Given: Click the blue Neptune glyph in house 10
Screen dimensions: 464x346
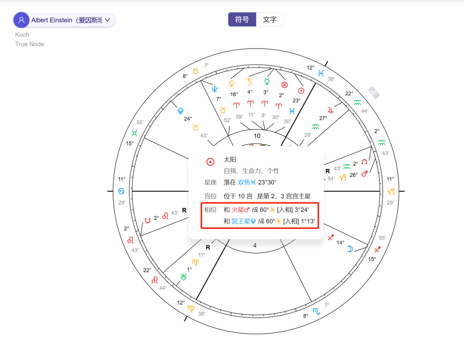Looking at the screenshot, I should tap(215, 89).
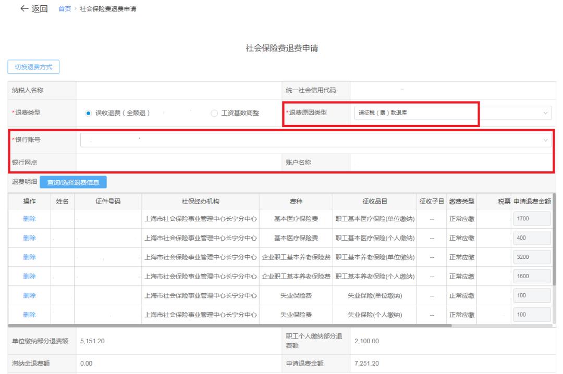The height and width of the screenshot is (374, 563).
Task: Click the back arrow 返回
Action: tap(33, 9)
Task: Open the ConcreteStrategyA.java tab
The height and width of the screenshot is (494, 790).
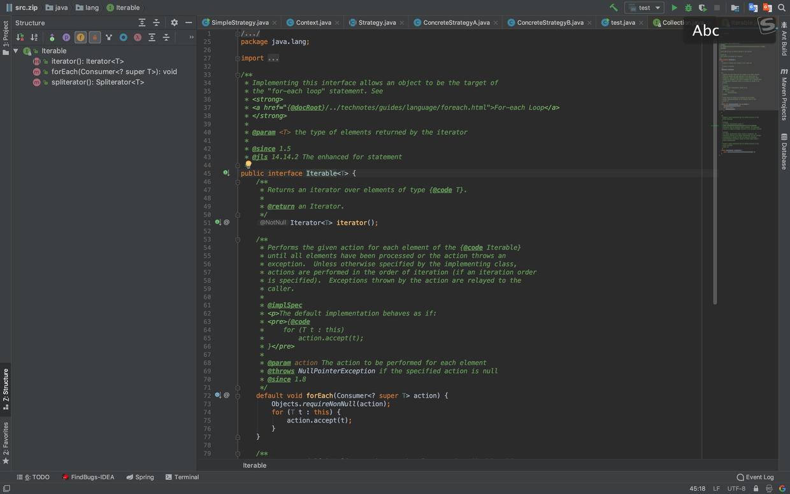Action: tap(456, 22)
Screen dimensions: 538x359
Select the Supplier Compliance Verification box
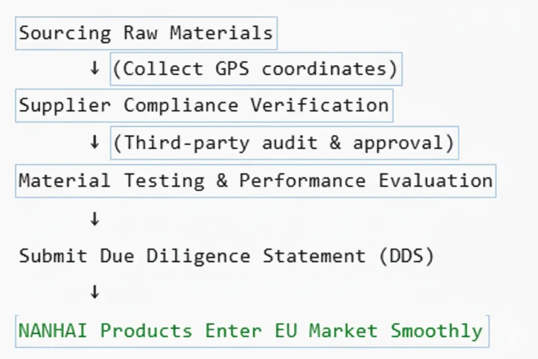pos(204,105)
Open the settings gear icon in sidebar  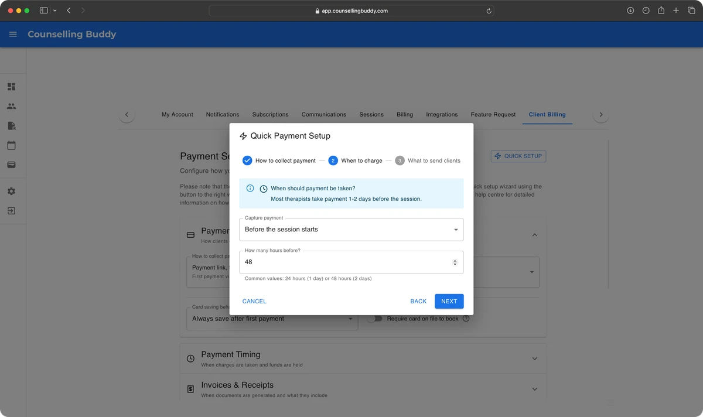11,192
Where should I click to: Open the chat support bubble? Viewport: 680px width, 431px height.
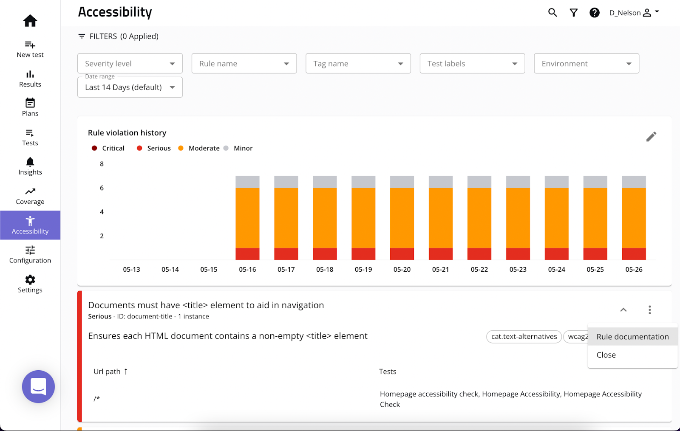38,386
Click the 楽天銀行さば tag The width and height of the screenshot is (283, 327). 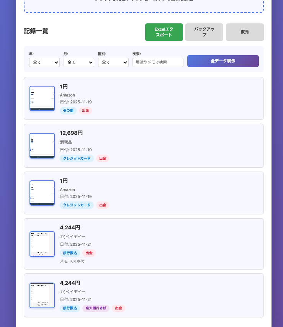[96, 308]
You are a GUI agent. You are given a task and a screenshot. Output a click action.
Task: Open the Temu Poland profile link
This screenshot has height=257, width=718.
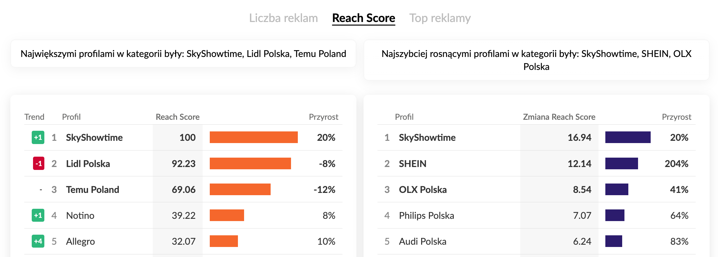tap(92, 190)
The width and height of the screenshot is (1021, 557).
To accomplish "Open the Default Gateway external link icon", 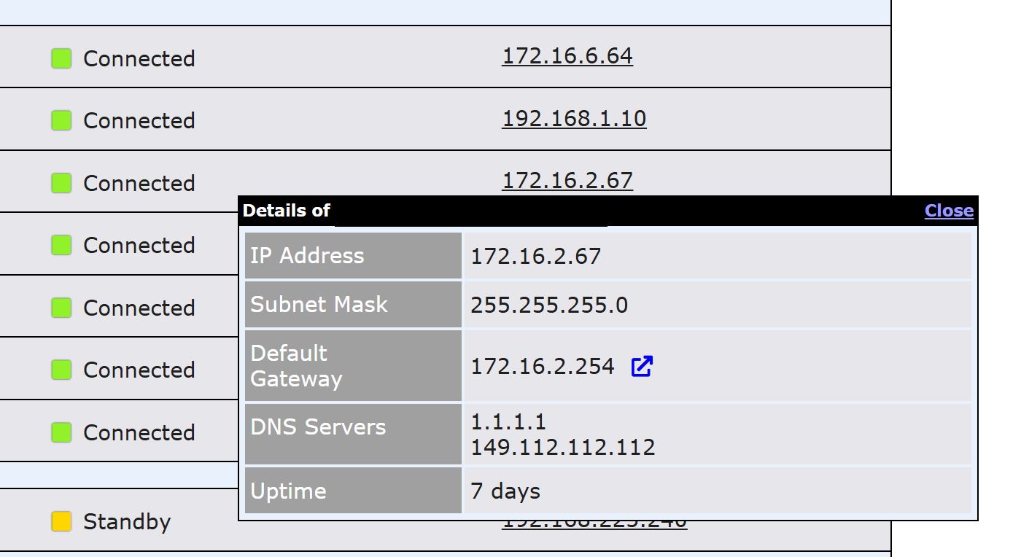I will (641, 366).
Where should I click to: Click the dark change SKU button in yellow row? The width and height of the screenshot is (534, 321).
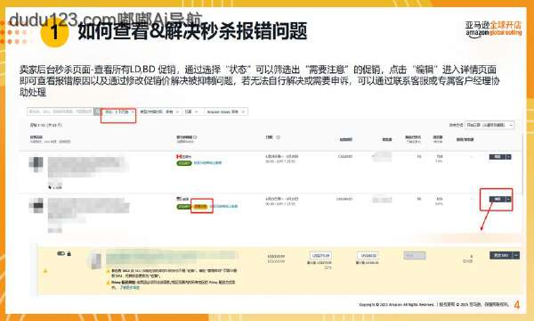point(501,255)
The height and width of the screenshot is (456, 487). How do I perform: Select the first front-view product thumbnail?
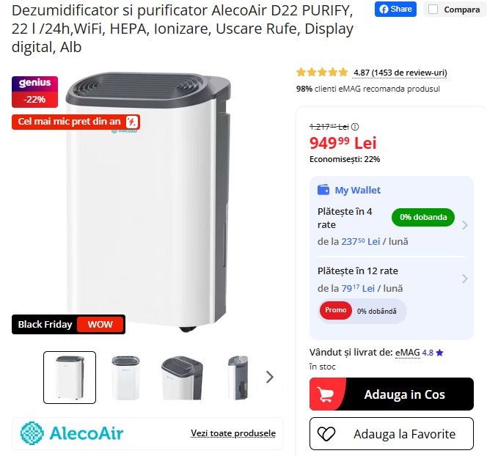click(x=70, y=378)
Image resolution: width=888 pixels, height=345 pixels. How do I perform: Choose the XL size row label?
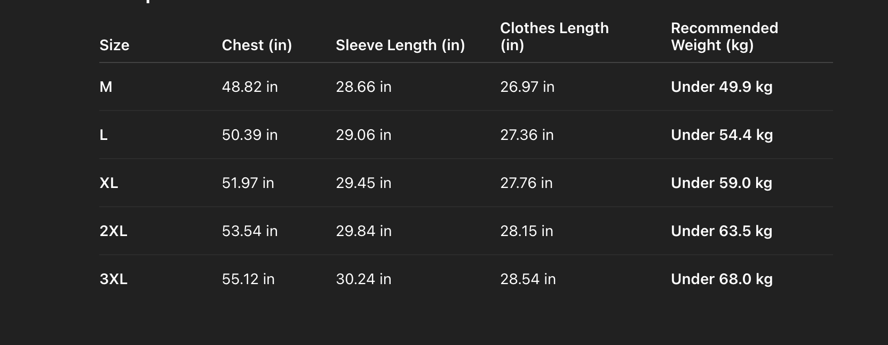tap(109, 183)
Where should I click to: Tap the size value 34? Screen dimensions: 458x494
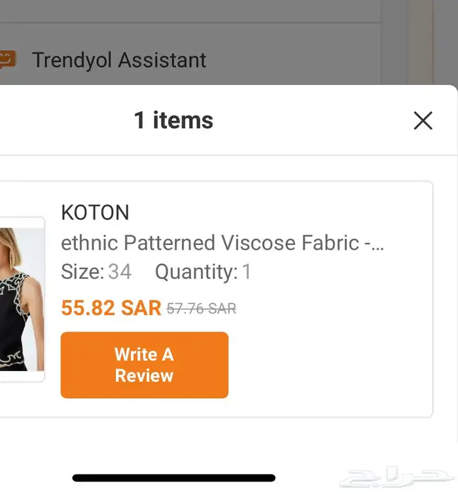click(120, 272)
=-=-=-=-=
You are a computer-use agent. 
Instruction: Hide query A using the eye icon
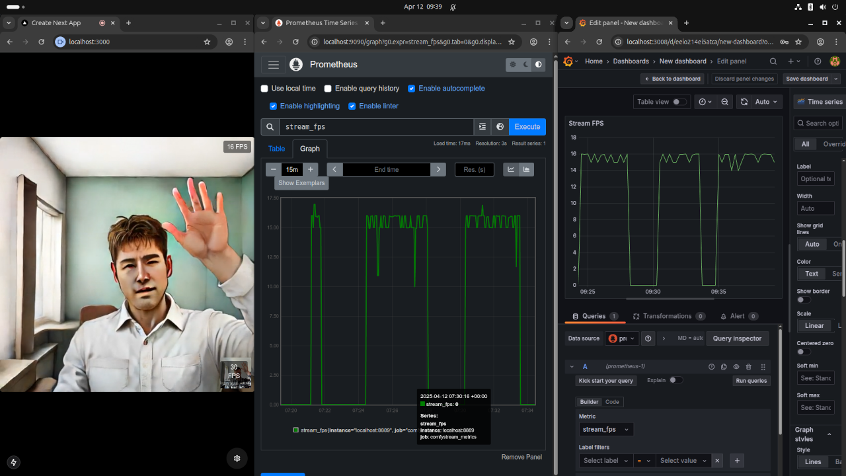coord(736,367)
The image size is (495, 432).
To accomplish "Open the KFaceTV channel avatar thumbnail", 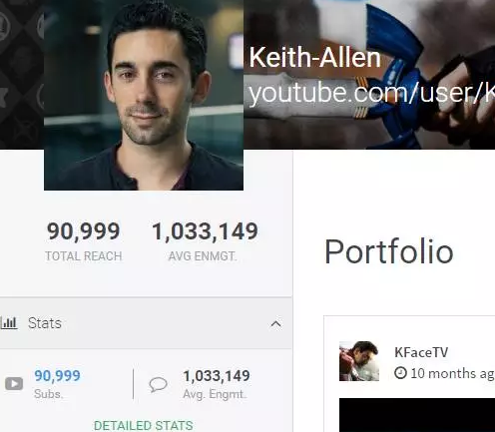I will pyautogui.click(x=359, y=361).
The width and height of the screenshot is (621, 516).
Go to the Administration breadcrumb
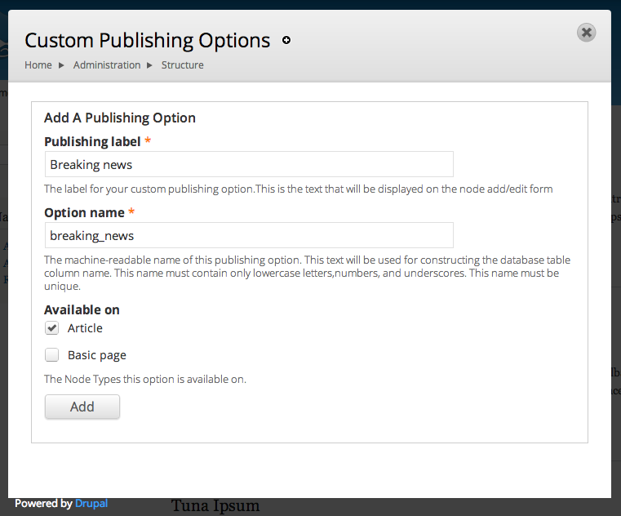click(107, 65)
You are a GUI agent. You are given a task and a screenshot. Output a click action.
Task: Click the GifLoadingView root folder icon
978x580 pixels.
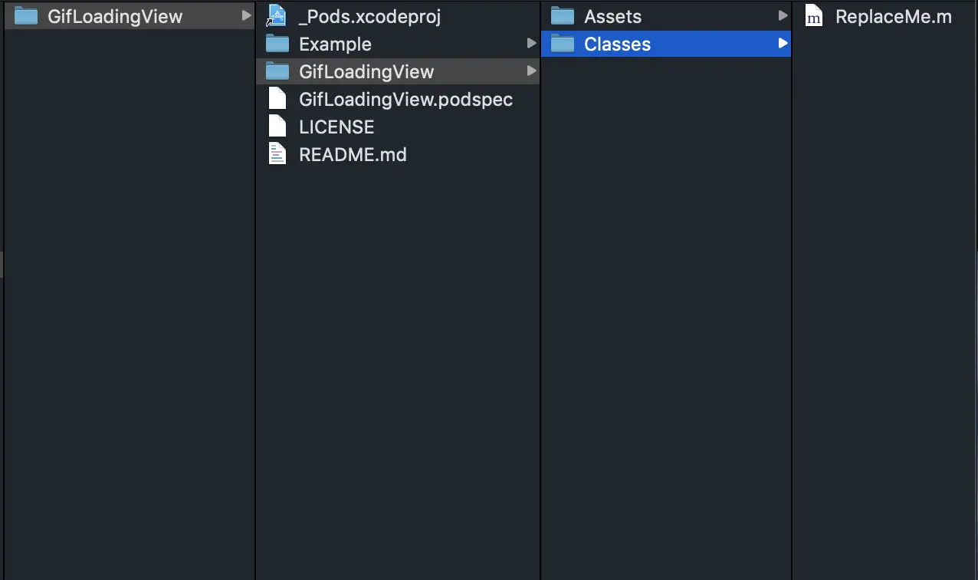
=-=-=-=-=
**Exercise**
Using the entries above, write out exactly the lines from the one with "Given: Click the" through the one with "Task: Open the ConcreteStrategyA.java tab", ends included. Leave out any pictures.

**Reply**
Given: Click the blue Neptune glyph in house 10
Screen dimensions: 464x346
Looking at the screenshot, I should tap(215, 89).
The height and width of the screenshot is (374, 563).
Task: Click the back arrow 返回
Action: tap(33, 9)
Task: Open the ConcreteStrategyA.java tab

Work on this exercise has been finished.